Die Leichtathletikhalle im Arena-Sportpark ist am Mittwoch Schauplatz des hochkarätig besetzten fünften Düsseldorfer Meetings. Verantwortlich für die Zusammenstellung des Starterfeldes ist ebenfalls zum fünften Mal Marc Osenberg. "Unser Ziel war klar. Wir wollten möglichst viele Topstars nach Düsseldorf holen. Das ist uns gelungen. Noch nie war das Starterfeld so gut", sagt der Meeting-Direktor. Sechs Weltmeister und fünf Olympiasieger haben ihre Zusage für die internationale Hallen-Leichtathletik-Veranstaltung am 3.Februar (Beginn: 18 Uhr) gegeben: Hürden-Sprinter Dayron Robles (Kuba), Kugelstoßer Tomasz Majewski (Polen), Sprinterin Chandra Sturrup (Bahamas), Mittelstreckler Juri Borsakowski (Russland) und Weltklasse-Weitspringer Dwight Phillips (USA), der über 60 Meter sprinten wird.

Die Top-Sportler kommen gerne nach Düsseldorf

"Bei den ersten Veranstaltungen in Düsseldorf mussten wir uns noch ganz schön strecken, um Top-Sportler zu verpflichten. Das hat sich geändert. Unser Ruf ist mittlerweile sehr gut. Deshalb erhalten die Stars ganz normale Einladungen und sagen dann auch meistens zu, wenn es in ihren Terminplan passt", sagt Osenberg. "Diesmal haben wir noch den Vorteil, dass es vor der Leichathletik-Hallen-Weltmeisterschaft Mitte März kaum Start-Möglichkeiten gibt", sagt Osenberg. "In Düsseldorf wollen viele Top-Leute nun ihre Form testen."

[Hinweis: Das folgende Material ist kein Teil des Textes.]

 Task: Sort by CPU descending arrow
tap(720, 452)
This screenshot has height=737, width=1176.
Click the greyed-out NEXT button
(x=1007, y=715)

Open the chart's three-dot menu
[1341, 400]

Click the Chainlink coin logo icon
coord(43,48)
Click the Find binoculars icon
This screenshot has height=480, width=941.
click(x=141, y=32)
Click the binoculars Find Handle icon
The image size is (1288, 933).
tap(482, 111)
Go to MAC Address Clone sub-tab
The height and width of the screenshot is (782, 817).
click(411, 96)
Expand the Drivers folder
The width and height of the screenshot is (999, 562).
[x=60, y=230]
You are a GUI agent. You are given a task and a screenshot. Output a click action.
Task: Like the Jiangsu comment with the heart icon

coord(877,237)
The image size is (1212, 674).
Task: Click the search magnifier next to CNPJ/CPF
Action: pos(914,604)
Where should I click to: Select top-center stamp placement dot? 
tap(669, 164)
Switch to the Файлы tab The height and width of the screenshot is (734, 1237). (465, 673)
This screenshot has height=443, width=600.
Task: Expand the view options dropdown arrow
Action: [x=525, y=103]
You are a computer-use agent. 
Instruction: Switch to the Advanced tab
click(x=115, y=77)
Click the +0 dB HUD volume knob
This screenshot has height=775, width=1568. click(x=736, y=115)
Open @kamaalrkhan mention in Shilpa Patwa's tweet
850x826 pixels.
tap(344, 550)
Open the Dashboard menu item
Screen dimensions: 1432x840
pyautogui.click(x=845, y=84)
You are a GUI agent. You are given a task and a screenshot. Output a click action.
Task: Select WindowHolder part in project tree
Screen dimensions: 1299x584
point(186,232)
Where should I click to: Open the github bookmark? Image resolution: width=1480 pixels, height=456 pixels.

Das gilt auch für Danny Ecker. Der 32-jährige Stabhochspringer hat sich in der Vorbereitung zwar eine leichte Oberschenkelverletzung zugezogen, gibt sich aber zuversichtlich. "Ansonsten war meine Vorbereitung sehr gut. Ich hoffe, dass ich in Düsseldorf eine ordentliche Höhe erziele." Neben den französischen Assen Romain Mesnil (Bestleistung in der Halle: 5,86 Meter) und Daniel Dossévi (5,72) trifft Danny Ecker (6,00) im Stall-Duell auf seine deutschen Kontrahenten Björn Otto (5,90) und Alexander Straub (5,80). "Das wird in jedem Fall ein interessanter Wettkampf. 5,80 Meter wir man für dem Sieg schon springen müssen", sagt Ecker.